The financial return extends beyond breach avoidance. Pre-deal findings give buyers the evidence to negotiate price adjustments, request specific remediation before closing, insert warranty and indemnity clauses tied to identified vulnerabilities, and build accurate post-deal remediation budgets. Without pre-deal testing, these costs surface as unplanned expenses during integration, when remediation is more expensive and more disruptive.
How should findings influence the deal?
Pre-deal penetration test findings should feed directly into commercial and legal negotiations. Categorise findings into three tiers:
Deal-breakers: Active compromises, evidence of data exfiltration, or systemic failures (such as no network segmentation and no patching programme) that indicate the target's security is fundamentally unrecoverable within a reasonable timeframe and budget.
Price adjustments: Significant vulnerabilities that require material remediation investment. Use the findings to negotiate a price reduction or establish a remediation escrow/holdback tied to specific fixes within defined timescales.
Remediation roadmap items: Moderate and low-severity findings that can be addressed during post-deal integration. Build these into a 90-day remediation plan with clear ownership, timelines, and verification testing.
Share the penetration test report with your legal team to inform warranty and indemnity clause drafting. Specific findings create specific warranty language, which is stronger protection than generic cyber security representations.
The goal is not a perfect security posture at closing. The goal is informed decision-making: know what you are buying, price it accurately, and plan for Day 1.

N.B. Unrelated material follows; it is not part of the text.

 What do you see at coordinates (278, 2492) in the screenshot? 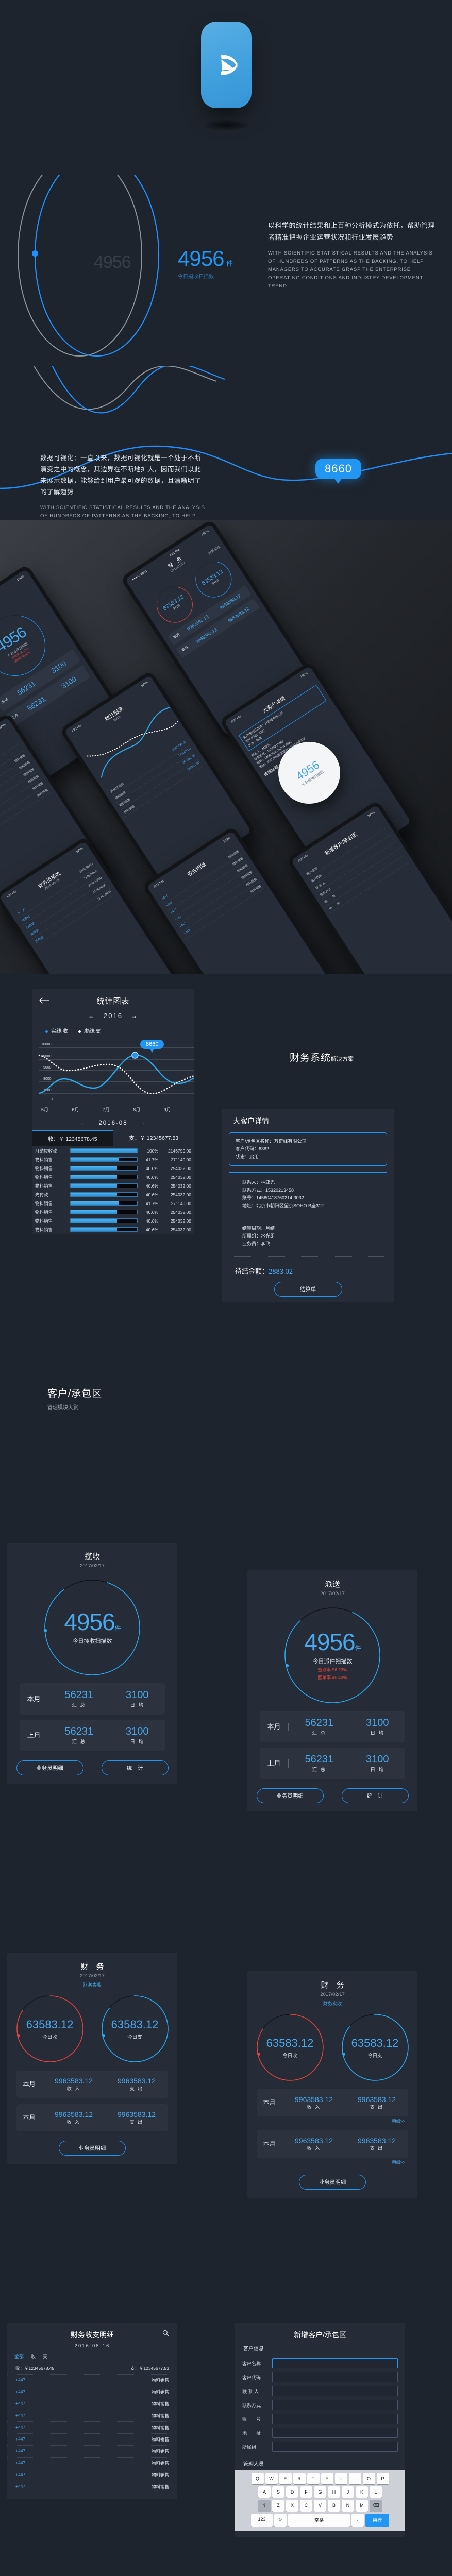
I see `key-S: S` at bounding box center [278, 2492].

Frequently Asked Questions
What is cyber security due diligence in M&A? Cyber security due diligence is the technical evaluation of a target company's security posture during a merger or acquisition. It includes penetration testing, vulnerability assessments, compromise assessments, and dark web monitoring to identify exploitable risks before the deal closes.
How much does a pre-acquisition penetration test cost compared to an inherited breach? A pre-acquisition penetration test typically costs between £10,000 and £50,000 depending on scope. By comparison, the average data breach costs $4.88 million (IBM 2024), and inherited breaches have led to regulatory fines exceeding £18 million and deal price reductions of $350 million.
Can a SOC 2 report replace penetration testing during due diligence? No. A SOC 2 report attests that security controls are designed and operating effectively at a point in time. It does not test whether those controls can be bypassed by an attacker. Penetration testing simulates real-world attacks to find exploitable vulnerabilities that compliance reports miss.
When should penetration testing happen in the M&A timeline? External testing can begin pre-LOI using publicly available information. Once NDAs are in place, run a compromise assessment before any internal penetration testing begins, as pentest artifacts contaminate the forensic baseline needed to determine whether the target is already compromised. Internal network and web application testing follow after the compromise assessment clears the environment. All testing should complete before closing to inform final pricing and contract terms.
What frameworks should a pre-acquisition penetration test follow? Pre-acquisition penetration tests should be conducted by CREST-accredited providers following established frameworks such as the OWASP Testing Guide for web applications, PTES (Penetration Testing Execution Standard) for methodology, and NIST SP 800-115 for technical guidance.